"Nada se espalha com maior rapidez do que um boato" (Virgílio)

A política contra a servidão voluntária


A tradição libertária

As teorias socialistas modernas são herdeiras da tradição libertária, isto é, das lutas sociais e políticas populares por liberdade e justiça contra a opressão dos poderosos.
Nessa tradição encontram-se as revoltas camponesas e dos artesãos do final da Idade Média, do início da Reforma Protestante e da Revolução Inglesa de 1644. Essas revoltas são conhecidas como milenaristas, pois, como vimos, as classes populares possuem como referencial para compreender e julgar a política as imagens bíblicas do Paraíso, da Nova Jerusalém e do tempo do fim, quando o Bem vencerá perpetuamente o Mal, instaurando o Reino dos Mil Anos de felicidade e justiça. Na Revolução Inglesa, os pobres tinham certeza de que chegara o tempo do fim e se aproximava o milênio. Viam os sinais do fim: fome, peste, guerras, eclipses, cometas, prodígios inexplicáveis, que anunciavam a vinda do Anti-Cristo e exigiam que fosse combatido pelos justos e bons.  

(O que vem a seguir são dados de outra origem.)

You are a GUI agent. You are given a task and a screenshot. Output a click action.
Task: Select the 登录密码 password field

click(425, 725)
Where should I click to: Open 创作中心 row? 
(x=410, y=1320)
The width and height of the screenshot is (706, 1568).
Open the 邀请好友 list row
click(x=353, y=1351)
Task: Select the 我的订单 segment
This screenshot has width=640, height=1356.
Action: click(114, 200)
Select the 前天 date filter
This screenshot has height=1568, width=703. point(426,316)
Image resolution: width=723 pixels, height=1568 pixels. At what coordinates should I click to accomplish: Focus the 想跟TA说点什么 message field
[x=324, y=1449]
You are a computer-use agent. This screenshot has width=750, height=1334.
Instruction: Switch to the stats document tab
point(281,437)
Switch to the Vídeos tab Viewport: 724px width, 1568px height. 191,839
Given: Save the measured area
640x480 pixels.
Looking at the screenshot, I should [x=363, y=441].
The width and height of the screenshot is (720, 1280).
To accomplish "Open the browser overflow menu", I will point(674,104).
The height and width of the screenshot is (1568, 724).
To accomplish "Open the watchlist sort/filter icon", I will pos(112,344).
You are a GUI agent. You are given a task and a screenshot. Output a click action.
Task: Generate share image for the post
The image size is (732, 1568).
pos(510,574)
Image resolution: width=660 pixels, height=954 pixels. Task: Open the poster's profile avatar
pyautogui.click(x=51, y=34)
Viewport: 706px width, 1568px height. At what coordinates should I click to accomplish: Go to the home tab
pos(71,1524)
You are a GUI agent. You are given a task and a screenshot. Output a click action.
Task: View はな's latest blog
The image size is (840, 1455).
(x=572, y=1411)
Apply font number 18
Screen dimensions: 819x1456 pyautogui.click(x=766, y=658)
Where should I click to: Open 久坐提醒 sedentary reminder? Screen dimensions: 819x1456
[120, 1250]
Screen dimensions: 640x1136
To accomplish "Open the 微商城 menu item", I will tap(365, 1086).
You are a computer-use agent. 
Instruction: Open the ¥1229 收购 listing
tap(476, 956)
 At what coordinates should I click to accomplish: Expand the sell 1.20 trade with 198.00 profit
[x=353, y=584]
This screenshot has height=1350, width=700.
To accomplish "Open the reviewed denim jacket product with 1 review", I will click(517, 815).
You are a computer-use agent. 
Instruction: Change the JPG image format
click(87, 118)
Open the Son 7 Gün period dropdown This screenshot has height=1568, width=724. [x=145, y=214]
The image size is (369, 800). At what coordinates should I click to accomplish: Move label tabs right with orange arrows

Em geral, o Anti-Cristo era identificado à pessoa de um governante tirânico: papas, reis, imperadores. Contra ele, os pobres se reuniam em comunidades igualitárias, armavam-se e partiam para a luta, pois deveriam preparar o mundo para a chegada triunfal de Cristo, que venceria definitivamente o Anti-Cristo. A esperança milenarista sempre viu a luta política como conflagração cósmica entre a luz e a treva, o justo e o injusto, o bem e o mal.
Também na tradição libertária encontra-se a obra de um jovem filósofo francês, La Boétie, escrita no século XVI, depois da derrota popular contra os exércitos e fiscais do rei, que vinham cobrar um novo imposto sobre o sal. La Boétie indaga como é possível que burgos inteiros, cidades inteiras, nações inteiras se submetam à vontade de um só, em geral o mais covarde e temeroso de todos. De onde um só tira o poder para esmagar todos os outros?
Duas são as respostas. Na primeira, La Boétie mostra que não é por medo que obedecemos à vontade de um só, mas porque desejamos a tirania. Como explicar que o tirano, cujo corpo é igual ao nosso, tenha crescido tanto, com mil olhos e mil ouvidos para nos espionar, mil bocas para nos enganar, mil mãos para nos esganar, mil pés para nos pisotear? Quem lhe deu os olhos e os ouvidos dos espiões, as bocas dos magistrados, as mãos e os pés dos soldados? O próprio povo.
A sociedade é como uma imensa pirâmide de tiranetes que se esmagam uns aos outros: o corpo do tirano é formado pelos seis que o aconselham, pelos sessenta que protegem os seis, pelos seiscentos que defendem os sessenta, pelos seis mil que servem aos seiscentos e pelos seis milhões que obedecem aos seis mil, na esperança de conseguir o poder para mandar em outros. A primeira resposta nos diz que o poder de um só sobre todos foi dado ao tirano por nosso desejo de sermos tiranos também.
A segunda resposta, porém, vai mais fundo. La Boétie indaga: De onde vem o próprio desejo de tirania? Do desejo de ter bens e riquezas, do desejo de ser proprietário. Mas de onde vem esse desejo de ter, de posse? Do desprezo pela liberdade. Se desejássemos verdadeiramente a liberdade, jamais a trocaríamos pela posse de bens, que nos escravizam aos outros e nos submetem à vontade dos mais fortes e tiranos.
Ao trocar o direito à liberdade pelo desejo de posses, aceitamos algo terrível: a servidão voluntária. Não somos obrigados a obedecer ao tirano e aos seus representantes, mas desejamos voluntariamente servi-los porque deles esperamos bens e a garantia de nossas posses. Usamos nossa liberdade para nos tornarmos servos.
Como derrubar um tirano e reconquistar a liberdade?
A resposta de La Boétie é espantosa: basta não dar ao tirano o que ele pede e exige. Não é preciso tomar das armas e fazer-lhe a guerra. Basta que não seja dado o que este deseja e será derrubado. Que quer ele? Nossa consciência e nossa liberdade, sob o desejo de posses e de mando. Se não trocarmos nossa consciência pela posse de bens e se não trocarmos nossa liberdade pelo desejo de mando, nada daremos ao tirano e, sem poder, ele cairá como um ídolo de barro.

Das lutas populares e das tradições libertárias nascem as teorias socialistas modernas.

Fonte: CHAUÍ, Marilena. Convite à Filosofia. São Paulo: Ed. Ática, 2000.